Samples records in the data file (SAM file):
M01383 0 chr4 66439384 255 31M * 0 0 AAGAGGA GFAFHGD MD:Z:31 NM:i:0
M01382 0 chr1 241995435 255 31M * 0 0 ATCCAAG AFHTTAG MD:Z:31 NM:i:0
......
- The data files are line-by-line based
- The size of the data files are varies from 1G - 5G.
I need to go through the record in the data file line by line, get a particular value (e.g. 4th value, 66439384) from each line, and pass this value to another function for processing. Then some results counter will be updated.
the basic workflow is like this:
# global variable, counters will be updated in search function according to the value passed.
counter_a = 0
counter_b = 0
counter_c = 0
open textfile:
for line in textfile:
value = line.split()[3]
search_function(value) # this function takes abit long time to process
def search_function (value):
some conditions checking:
update the counter_a or counter_b or counter_c
With single process code and about 1.5G data file, it took about 20 hours to run through all the records in one data file. I need much faster code because there are more than 30 of this kind data file.

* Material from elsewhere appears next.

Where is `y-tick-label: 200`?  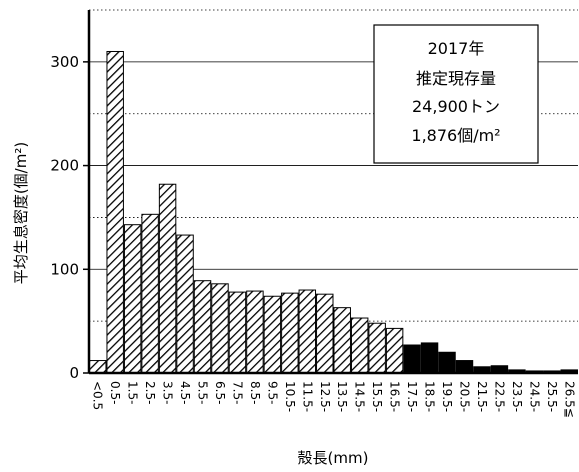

I was thinking to process the data file in N chunks in parallel, and each chunk will perform above workflow and update the global variable (counter_a, counter_b, counter_c) simultaneously. But I don't know how to achieve this in code, or wether this will work.
I have access to a server machine with: 24 processors and around 40G RAM.
Anyone could help with this? Thanks very much.